§ EXERCISE REQUIREMENTS: Please copy the material from the line with "288x169 pixels. How" to the line with "Expand 订单管理 in", inclusive, word for word.

§ STORED ROWS:
-- START --

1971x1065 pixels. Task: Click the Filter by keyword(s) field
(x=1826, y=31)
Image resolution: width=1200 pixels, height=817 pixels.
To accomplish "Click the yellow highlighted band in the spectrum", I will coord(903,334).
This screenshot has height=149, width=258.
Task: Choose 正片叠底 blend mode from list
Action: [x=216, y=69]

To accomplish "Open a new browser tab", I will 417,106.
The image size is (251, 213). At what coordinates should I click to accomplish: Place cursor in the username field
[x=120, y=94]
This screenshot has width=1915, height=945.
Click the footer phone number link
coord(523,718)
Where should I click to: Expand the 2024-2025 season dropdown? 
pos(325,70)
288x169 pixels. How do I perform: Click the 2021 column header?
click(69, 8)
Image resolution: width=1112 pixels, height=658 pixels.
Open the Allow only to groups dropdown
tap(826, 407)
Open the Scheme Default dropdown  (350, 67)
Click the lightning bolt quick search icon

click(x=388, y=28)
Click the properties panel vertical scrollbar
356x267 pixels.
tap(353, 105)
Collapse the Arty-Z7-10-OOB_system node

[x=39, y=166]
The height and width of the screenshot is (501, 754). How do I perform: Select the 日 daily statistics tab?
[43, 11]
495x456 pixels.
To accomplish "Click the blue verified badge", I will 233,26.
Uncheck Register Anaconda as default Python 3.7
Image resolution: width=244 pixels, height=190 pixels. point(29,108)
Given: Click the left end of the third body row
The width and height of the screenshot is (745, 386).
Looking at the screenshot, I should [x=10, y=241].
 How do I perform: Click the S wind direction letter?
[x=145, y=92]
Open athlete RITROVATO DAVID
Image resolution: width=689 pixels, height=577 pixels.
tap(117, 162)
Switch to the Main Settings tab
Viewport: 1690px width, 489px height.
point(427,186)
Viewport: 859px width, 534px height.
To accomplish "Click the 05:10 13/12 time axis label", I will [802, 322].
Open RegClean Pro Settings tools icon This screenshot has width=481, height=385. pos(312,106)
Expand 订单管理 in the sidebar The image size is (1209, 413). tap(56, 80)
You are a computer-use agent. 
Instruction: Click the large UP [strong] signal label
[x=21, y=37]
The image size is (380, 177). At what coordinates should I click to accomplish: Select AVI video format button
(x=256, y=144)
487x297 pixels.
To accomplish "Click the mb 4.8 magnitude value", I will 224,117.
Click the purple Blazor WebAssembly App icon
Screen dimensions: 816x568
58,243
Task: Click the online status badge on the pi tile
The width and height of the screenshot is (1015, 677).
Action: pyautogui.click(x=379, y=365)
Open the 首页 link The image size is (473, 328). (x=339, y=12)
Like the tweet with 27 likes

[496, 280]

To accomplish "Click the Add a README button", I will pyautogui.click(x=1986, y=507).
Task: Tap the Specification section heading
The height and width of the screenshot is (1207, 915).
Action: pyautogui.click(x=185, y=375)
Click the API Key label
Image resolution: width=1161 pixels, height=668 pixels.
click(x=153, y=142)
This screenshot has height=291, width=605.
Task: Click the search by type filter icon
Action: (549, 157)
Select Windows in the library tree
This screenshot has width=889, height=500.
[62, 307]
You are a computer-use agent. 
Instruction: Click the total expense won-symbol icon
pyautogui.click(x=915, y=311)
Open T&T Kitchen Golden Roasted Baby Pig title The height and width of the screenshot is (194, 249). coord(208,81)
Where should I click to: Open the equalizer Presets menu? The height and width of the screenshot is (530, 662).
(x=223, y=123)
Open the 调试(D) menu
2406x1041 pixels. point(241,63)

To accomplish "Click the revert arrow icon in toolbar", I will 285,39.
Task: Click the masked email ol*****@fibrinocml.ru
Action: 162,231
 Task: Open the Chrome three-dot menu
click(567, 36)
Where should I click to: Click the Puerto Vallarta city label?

-- END --

§ OUTPUT FOR THIS EXERCISE:
288x169 pixels. How do I perform: Click the 2021 column header?
click(69, 8)
Image resolution: width=1112 pixels, height=658 pixels.
Open the Allow only to groups dropdown
tap(826, 407)
Open the Scheme Default dropdown  (350, 67)
Click the lightning bolt quick search icon

click(x=388, y=28)
Click the properties panel vertical scrollbar
356x267 pixels.
tap(353, 105)
Collapse the Arty-Z7-10-OOB_system node

[x=39, y=166]
The height and width of the screenshot is (501, 754). How do I perform: Select the 日 daily statistics tab?
[43, 11]
495x456 pixels.
To accomplish "Click the blue verified badge", I will 233,26.
Uncheck Register Anaconda as default Python 3.7
Image resolution: width=244 pixels, height=190 pixels. point(29,108)
Given: Click the left end of the third body row
The width and height of the screenshot is (745, 386).
Looking at the screenshot, I should [x=10, y=241].
 How do I perform: Click the S wind direction letter?
[x=145, y=92]
Open athlete RITROVATO DAVID
Image resolution: width=689 pixels, height=577 pixels.
tap(117, 162)
Switch to the Main Settings tab
Viewport: 1690px width, 489px height.
point(427,186)
Viewport: 859px width, 534px height.
To accomplish "Click the 05:10 13/12 time axis label", I will [802, 322].
Open RegClean Pro Settings tools icon This screenshot has width=481, height=385. pos(312,106)
Expand 订单管理 in the sidebar The image size is (1209, 413). tap(56, 80)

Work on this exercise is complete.